CSC, CSCS, SARA, T-Platforms to Deliver Scalable Hybrid Prototype for PRACE
CSC — IT Center for Science Ltd., CSCS — Swiss National Supercomputing Centre, SARA — Dutch national centre for HPC & e-science support and T-Platforms have announced a partnership to deliver a next-generation supercomputer prototype system. The system is part of the future HPC technology assessment activities of the pan-European PRACE Research Infrastructure (PRACE RI).
The prototype will be used to evaluate power efficiency, manageability and novel programming environments. It will combine the latest innovations in packaging, cooling, interconnect and accelerator co-processing technology as well as OS and systems management solutions. The prototype will also be used to develop highly scalable parallel hybrid applications which efficiently leverage both the CPU and accelerator co-processors. The system will be large enough to enable the study of scaling properties of benchmarks and parallel scientific and technical applications.
The prototype hardware to be deployed at CSC is based on T-Platforms’ next-generation architecture codenamed T-REX. The full-scale system will be delivered in 2013 with a theoretical peak performance of up to 400 TFLOPS. The system contains 256 hybrid compute nodes in a hot-water cooled rack, incorporating Intel processors as well as NVIDIA Tesla and Intel MIC accelerators. The system also includes an InfiniBand-based network with several SW enhancements to improve scalability, such as adaptive routing. The initial prototype will be delivered in Q3’12 and will include a smaller number of hybrid nodes based on T-Platforms V-class architecture.
.
The prototype will run the T-Platforms Cluster Management Software Suite providing advanced capabilities for system deployment, monitoring and management which will result, in particular, in establishment of the relation between application performance and electricity consumption and implementation of highly efficient power management techniques. The cooling solution will enable building a generic framework for chain assessment of energy efficiency all the way from datacenter to application, to refine future datacenter designs for higher efficiency.
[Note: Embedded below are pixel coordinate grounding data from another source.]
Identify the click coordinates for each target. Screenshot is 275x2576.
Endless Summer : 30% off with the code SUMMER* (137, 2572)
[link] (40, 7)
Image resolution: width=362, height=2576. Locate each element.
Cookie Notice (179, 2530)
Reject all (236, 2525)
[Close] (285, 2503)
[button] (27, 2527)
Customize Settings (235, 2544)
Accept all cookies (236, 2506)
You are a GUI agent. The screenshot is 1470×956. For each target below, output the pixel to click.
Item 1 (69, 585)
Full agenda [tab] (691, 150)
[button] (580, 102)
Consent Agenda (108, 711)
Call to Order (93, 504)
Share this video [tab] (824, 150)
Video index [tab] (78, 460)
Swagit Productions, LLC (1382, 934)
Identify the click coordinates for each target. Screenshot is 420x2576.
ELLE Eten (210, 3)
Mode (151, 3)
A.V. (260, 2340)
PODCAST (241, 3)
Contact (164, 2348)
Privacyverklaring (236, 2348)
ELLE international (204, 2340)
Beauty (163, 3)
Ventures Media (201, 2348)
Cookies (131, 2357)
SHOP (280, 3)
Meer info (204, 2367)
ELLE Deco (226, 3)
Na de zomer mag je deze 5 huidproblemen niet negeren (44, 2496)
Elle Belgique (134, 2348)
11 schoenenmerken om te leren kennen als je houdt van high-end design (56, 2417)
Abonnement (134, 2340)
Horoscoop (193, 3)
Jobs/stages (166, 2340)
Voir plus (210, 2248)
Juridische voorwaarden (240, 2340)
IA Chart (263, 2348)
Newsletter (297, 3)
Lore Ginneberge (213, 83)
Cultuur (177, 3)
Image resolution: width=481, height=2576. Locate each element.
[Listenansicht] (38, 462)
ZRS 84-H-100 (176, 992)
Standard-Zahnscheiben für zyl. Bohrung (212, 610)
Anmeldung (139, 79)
Various programming paradigms such as CUDA+MPI, OpenMP with MIC, OpenCL, OpenACC, SHMEM and PGAS are going to be evaluated using a set of benchmarks selected in collaboration with other PRACE partners.
CSC and T-Platforms will collaborate in porting the GPAW (DFT) and Elmer (FEM) applications to the system with the goal to utilize the accelerators efficiently and optimize the internode communication between accelerators as well as to improve checkpoint-restart performance. SARA will focus on evaluating power efficiency and developing energy-to-solution tools, as well as evaluating a different accelerator architecture by a number of relevant applications, such as Crunch and Crunch2 (X-Ray crystallography), Voxel 3d (ortohopedics) and Rbflow (CFD) codes. CSCS will focus on exploring portable, directives-based programming approaches and direct accelerator-to-accelerator communication paradigms for scalable code development.